The Return of Japan

TOKYO – “Japan is back!” Prime Minister Shinzo Abe declared during a visit to Washington, DC, earlier this year. But, while Japan may be on the right track after two decades of economic stagnation, there is still much to be done to secure the country’s long-term future.

In July, Abe’s Liberal Democratic Party (LDP) won control of both houses of parliament – a resounding electoral victory that amounts to the strongest political mandate any Japanese leader has received in many years. As a result, Abe seems likely to remain in power longer than his ineffectual predecessors, most of whom did not last more than a year.

Meanwhile, Japan’s economy seems to be recovering from a generation of malaise, with this year’s annualized growth rate exceeding 3%. Moreover, following the triple shock of the earthquake, tsunami, and nuclear catastrophe in 2011, Japan has managed (at considerable cost) to replace the 25% of its energy supply that the disabled reactors at the Fukushima Daiichi plant provided. The announcement that Tokyo will host the 2020 Olympic Games has also boosted public confidence.

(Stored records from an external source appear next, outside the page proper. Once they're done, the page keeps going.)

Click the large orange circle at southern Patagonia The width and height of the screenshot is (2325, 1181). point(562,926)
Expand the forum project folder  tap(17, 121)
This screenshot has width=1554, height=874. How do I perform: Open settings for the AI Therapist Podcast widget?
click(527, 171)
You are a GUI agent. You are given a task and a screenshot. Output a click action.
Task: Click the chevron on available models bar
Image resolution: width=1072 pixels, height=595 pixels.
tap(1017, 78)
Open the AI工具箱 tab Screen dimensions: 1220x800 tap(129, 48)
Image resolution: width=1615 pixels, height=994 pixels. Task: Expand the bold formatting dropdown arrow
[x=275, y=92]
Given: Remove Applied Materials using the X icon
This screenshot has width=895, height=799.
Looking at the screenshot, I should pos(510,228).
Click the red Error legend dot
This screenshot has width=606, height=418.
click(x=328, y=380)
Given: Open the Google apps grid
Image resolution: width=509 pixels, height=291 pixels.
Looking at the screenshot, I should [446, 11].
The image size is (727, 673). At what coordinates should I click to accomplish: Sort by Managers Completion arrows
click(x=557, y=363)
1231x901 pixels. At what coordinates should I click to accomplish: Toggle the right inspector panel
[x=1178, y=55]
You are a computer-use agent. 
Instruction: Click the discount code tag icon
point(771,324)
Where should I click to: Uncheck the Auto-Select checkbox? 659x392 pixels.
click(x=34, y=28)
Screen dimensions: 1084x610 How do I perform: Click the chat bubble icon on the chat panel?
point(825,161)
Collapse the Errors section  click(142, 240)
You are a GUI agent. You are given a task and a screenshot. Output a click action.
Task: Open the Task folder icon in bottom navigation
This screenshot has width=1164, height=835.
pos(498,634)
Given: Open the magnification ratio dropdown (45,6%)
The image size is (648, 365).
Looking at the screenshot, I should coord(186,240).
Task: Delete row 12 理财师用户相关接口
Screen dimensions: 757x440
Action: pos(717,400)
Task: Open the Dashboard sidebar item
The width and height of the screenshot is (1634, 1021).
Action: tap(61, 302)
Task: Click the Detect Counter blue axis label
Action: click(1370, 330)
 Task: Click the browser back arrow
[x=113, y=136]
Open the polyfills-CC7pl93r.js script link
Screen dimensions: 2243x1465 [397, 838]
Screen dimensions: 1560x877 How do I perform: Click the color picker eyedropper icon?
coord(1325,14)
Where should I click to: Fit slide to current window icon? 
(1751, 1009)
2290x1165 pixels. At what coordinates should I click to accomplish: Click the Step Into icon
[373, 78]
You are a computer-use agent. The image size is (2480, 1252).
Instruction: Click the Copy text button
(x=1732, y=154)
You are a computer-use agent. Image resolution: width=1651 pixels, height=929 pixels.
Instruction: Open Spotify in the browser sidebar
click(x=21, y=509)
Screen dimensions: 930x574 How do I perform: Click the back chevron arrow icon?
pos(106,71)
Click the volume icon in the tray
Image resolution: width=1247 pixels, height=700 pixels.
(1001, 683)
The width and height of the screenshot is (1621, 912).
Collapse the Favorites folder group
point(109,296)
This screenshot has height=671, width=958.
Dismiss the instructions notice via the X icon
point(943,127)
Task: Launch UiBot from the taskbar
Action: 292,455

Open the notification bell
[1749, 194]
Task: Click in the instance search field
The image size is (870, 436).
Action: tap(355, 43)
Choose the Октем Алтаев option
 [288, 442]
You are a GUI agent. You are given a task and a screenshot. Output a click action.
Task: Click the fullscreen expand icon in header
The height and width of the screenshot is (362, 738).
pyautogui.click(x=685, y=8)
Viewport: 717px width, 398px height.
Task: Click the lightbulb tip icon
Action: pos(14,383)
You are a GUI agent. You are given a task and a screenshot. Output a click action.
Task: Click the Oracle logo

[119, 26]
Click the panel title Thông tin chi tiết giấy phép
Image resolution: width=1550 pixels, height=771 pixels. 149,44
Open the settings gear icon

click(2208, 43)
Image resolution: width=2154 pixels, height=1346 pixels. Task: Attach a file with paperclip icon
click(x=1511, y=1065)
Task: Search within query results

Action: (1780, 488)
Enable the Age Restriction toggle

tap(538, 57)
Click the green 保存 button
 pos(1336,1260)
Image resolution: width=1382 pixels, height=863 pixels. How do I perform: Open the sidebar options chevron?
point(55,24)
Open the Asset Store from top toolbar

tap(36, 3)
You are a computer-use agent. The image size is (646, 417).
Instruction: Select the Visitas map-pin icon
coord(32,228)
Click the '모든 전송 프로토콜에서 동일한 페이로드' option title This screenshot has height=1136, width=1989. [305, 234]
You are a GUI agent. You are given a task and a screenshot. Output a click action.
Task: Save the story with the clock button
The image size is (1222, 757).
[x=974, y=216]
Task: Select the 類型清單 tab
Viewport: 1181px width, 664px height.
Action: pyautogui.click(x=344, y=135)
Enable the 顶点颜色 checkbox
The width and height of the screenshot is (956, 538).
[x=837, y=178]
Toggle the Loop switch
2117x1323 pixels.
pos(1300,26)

Skeptics worry that the economic progress may not last, arguing that the high growth rate is simply a reflection of loose monetary policy and fiscal stimulus – a strategy that inflation will render unsustainable. Abe’s supporters reply that the third “arrow” of “Abenomics” – productivity-enhancing structural reforms – has only now been removed from its quiver. They point to Abe’s ability to overcome resistance from small rice farmers, part of the LDP’s electoral base, to Japan’s participation in negotiations on the Trans-Pacific Partnership, which would open Japan’s economy to increased global competition.